Problem description | What the answer must contain is every line of the records, exactly, with no pictures.

Records to use |
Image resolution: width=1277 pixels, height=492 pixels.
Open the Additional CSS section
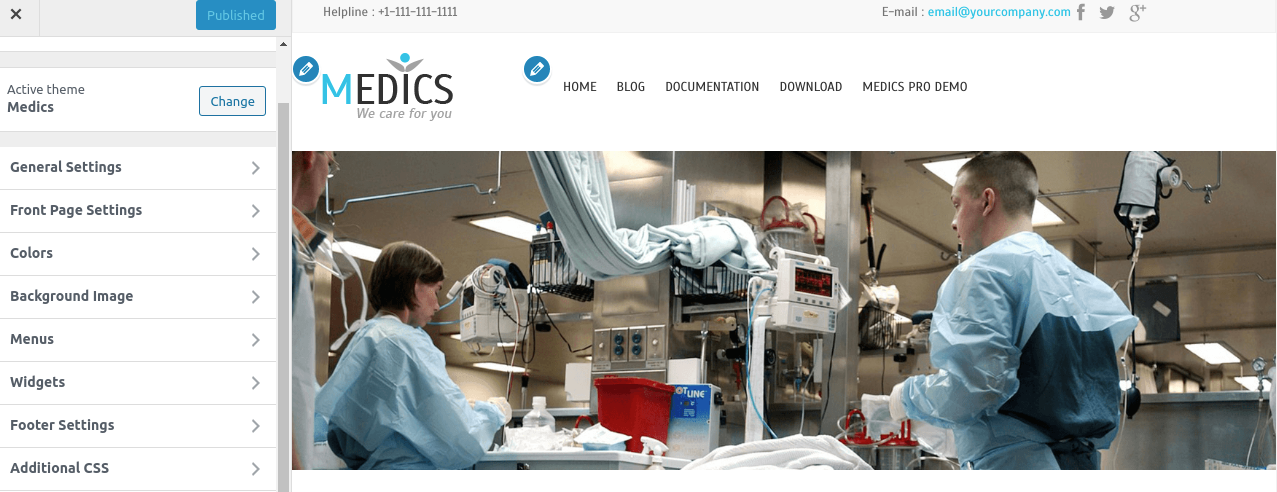(x=138, y=469)
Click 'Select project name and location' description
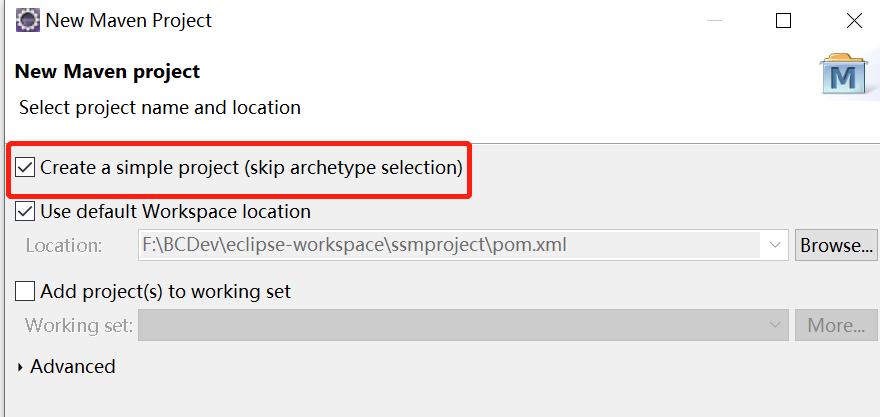 click(160, 107)
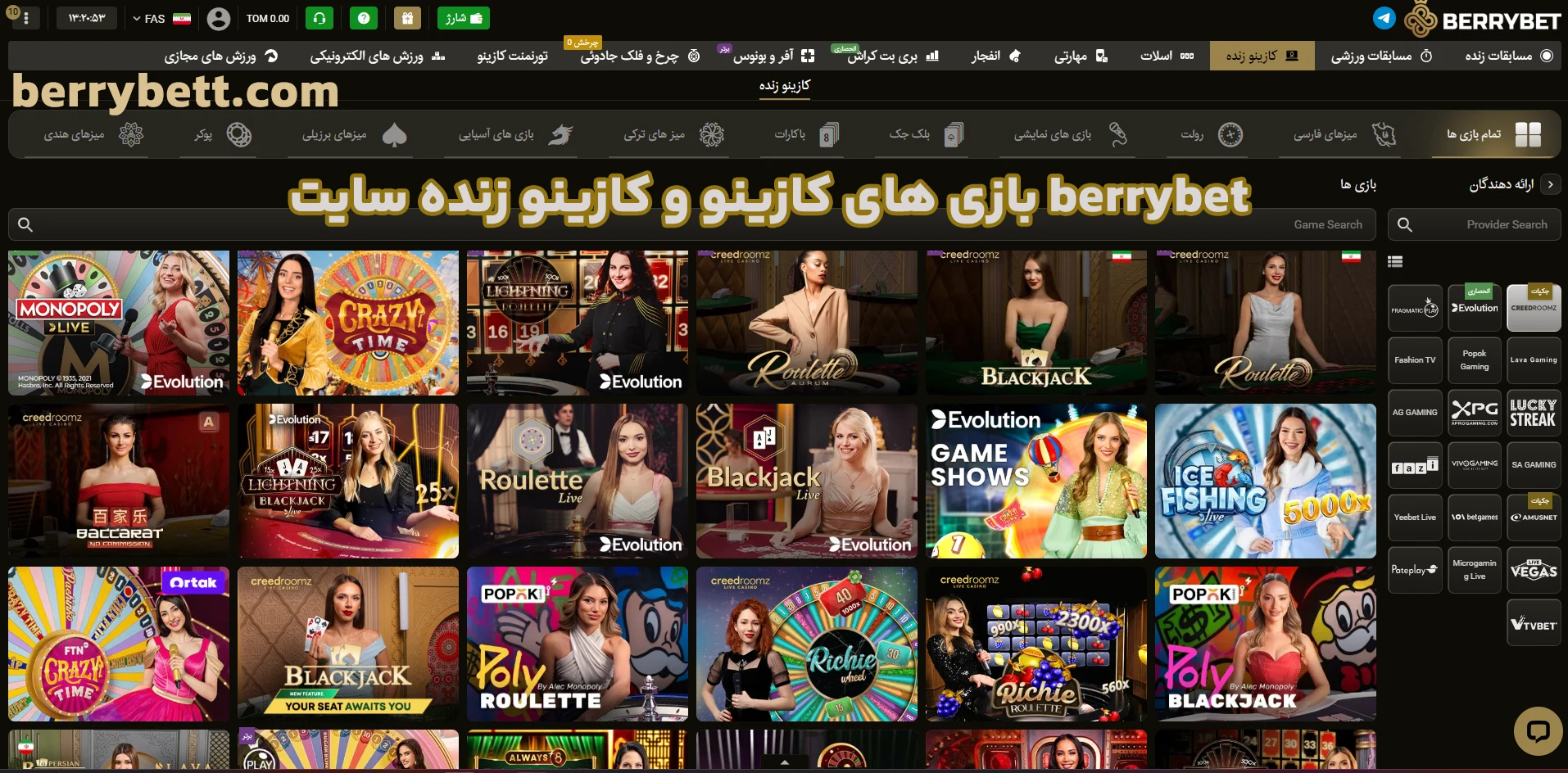Open the green headset support icon
This screenshot has width=1568, height=773.
319,18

Result of this task |
Image resolution: width=1277 pixels, height=492 pixels.
Open the Additional CSS section
(x=138, y=469)
Click 'Select project name and location' description
 click(160, 107)
Open the green headset support icon
This screenshot has width=1568, height=773.
319,18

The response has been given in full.